OCTOBER 18, 2018 – Many countries, states, and cities are now considering enacting bans on plastic straws, a move hailed by environmentalists as a major step in the right direction. However, for attorney Robyn Powell, whose arthrogryposis limits use of her hands and legs, such a ban would mean that it would become far more difficult for her to drink anything, particularly in public places. “We need to give much more attention to our environment … but as a woman with a disability who depends on straws to drink, I am very concerned about the straw bans,” said Powell. “The straw ban has really demonstrated the extent to which people with disabilities are often excluded from conversations that directly impact them.”
Powell discussed this issue on the inaugural episode of the Ruderman Family Foundation’s podcast, called “All Inclusive.” Jay Ruderman, the president of the Ruderman Foundation and host of “All Inclusive,” hopes that the biweekly, 30-minute podcast will be an opportunity to highlight pressing issues affecting people with disabilities. Ruderman pointed out that too often, as in the case of the proposed plastic straw bans, the disability community is not even factored into the equation when debating public policy, even by normally socially conscious people. “People with disabilities are historically seen as a charity, but not as a group of people whose rights aren’t being recognized,” said Ruderman. “We’re always looking for ways to influence the public discussion. The point of the podcast is get the correct people who are involved with social justice involved with disability rights.”

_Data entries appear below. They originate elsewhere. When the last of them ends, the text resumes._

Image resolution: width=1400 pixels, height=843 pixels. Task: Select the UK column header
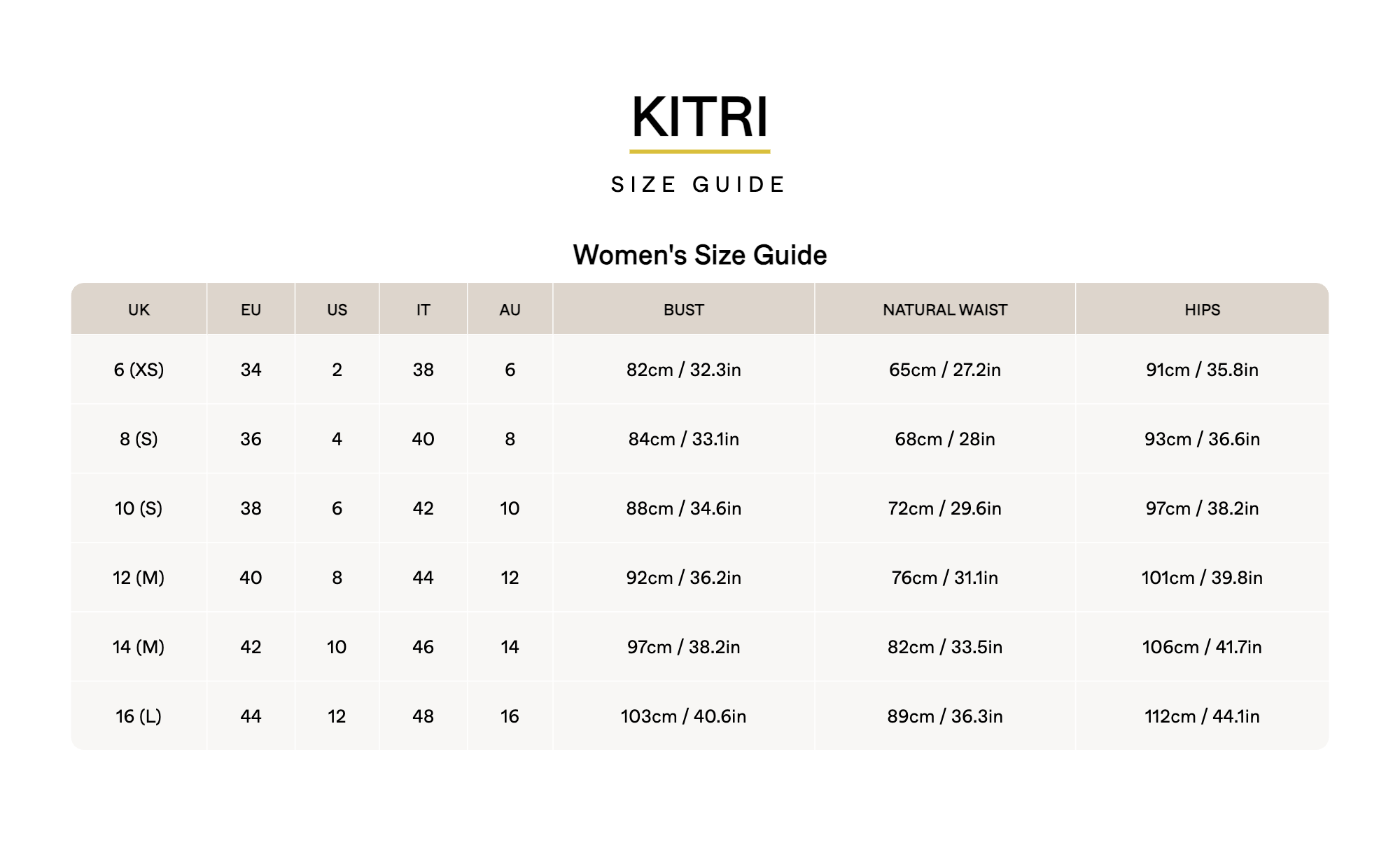point(139,309)

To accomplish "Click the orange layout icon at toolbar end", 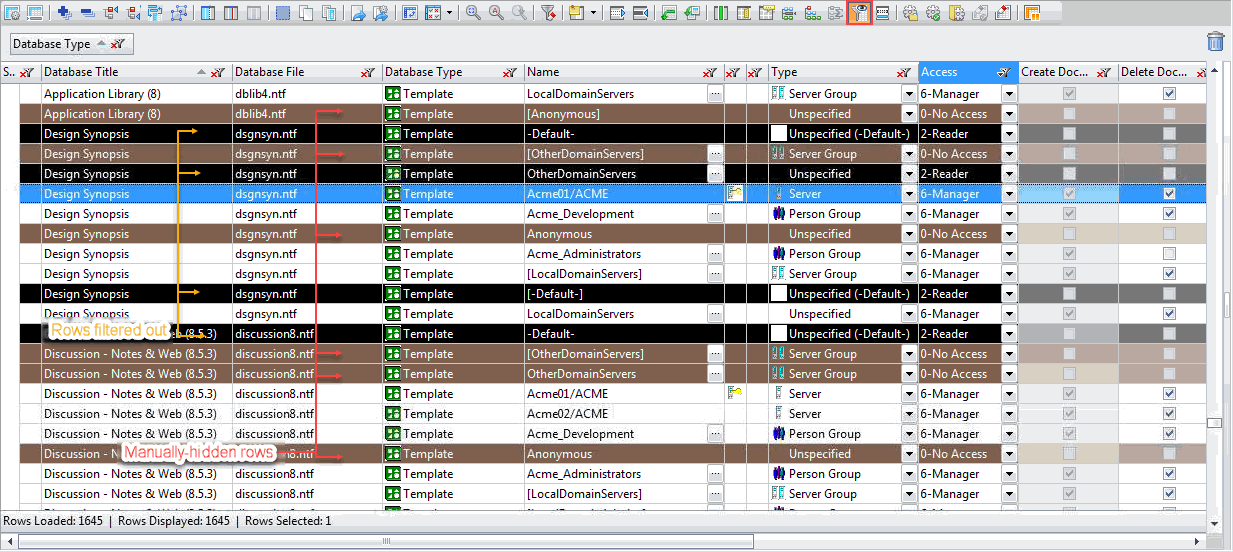I will (x=1031, y=13).
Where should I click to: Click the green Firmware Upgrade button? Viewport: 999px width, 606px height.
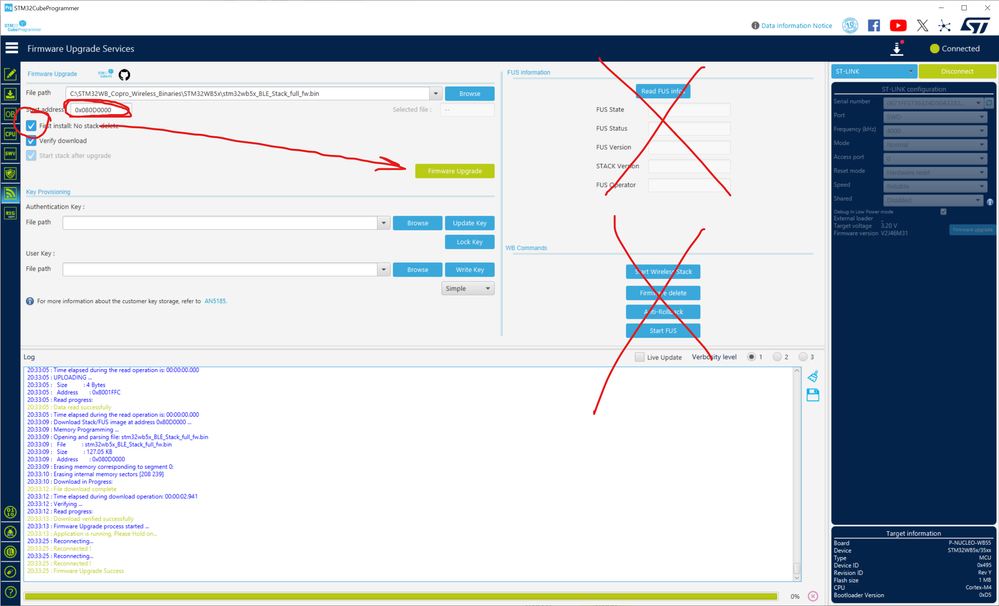point(455,171)
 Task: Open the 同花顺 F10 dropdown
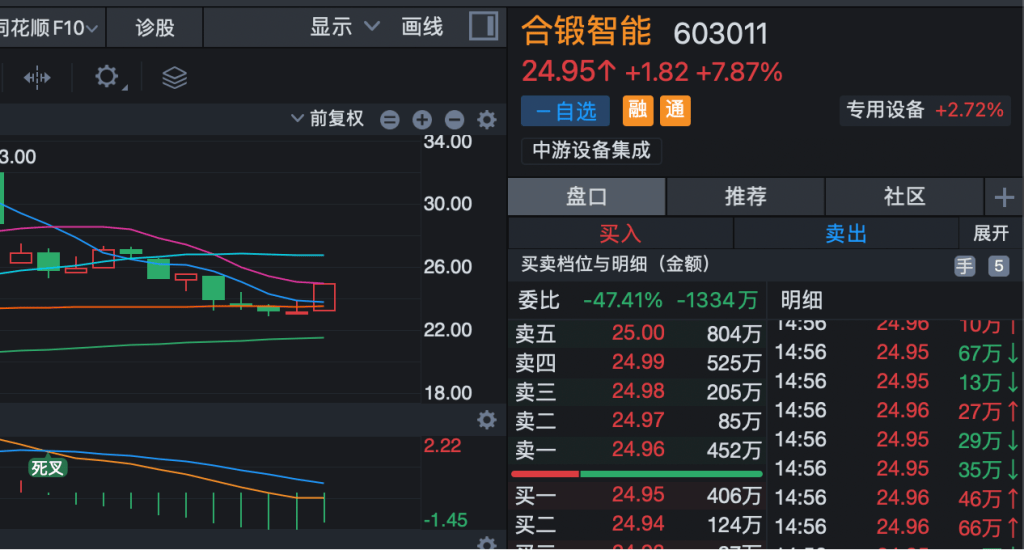coord(50,28)
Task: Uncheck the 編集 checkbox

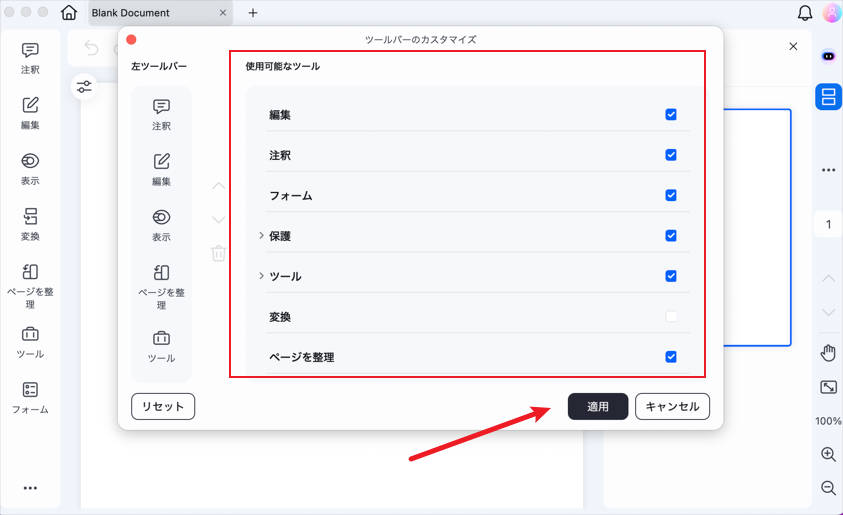Action: 671,115
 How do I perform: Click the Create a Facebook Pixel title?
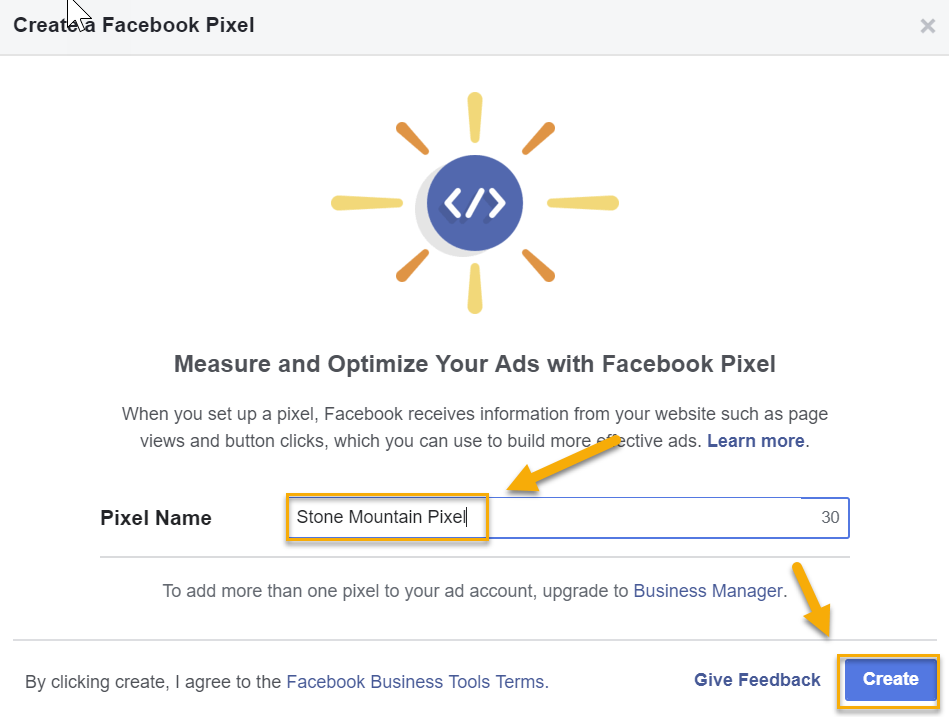pos(134,25)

The foundation has already launched a number of different projects to publicize little-known issues facing people with disabilities. Last year, it launched a series of detailed studies known as “White Papers,” which are multimedia, investigative reports featuring a mini-podcast, a detailed study, and recommendations and best practices. White Papers have focused on issues like mental health issues in first responders, the criminalization of children with non-apparent disabilities, and the prevalence of actors with disabilities, among many others. The foundation has also promoted awareness of these issues through its active use of social media.
The new podcast will continue this tradition by featuring in-depth discussions between Ruderman and guests. Upcoming episodes will focus on the work of Link20, the foundation’s global social network of disability rights activists, the recent win to achieve parity in pay for Paralympic athletes, the implications of self-driving cars on the disability community, and the shocking fact that every week, someone with a disability is murdered by their caregiver.
Ruderman, who has been running his family’s foundation for 10 years, hopes that the podcast will be seen as a helpful resource that covers all aspects of disability rights and inclusion. “The community is set up for particular disabilities – autism, blindness, deafness, veterans,” he said. “Our added value is that we don’t define disabilities. We go across boundaries.”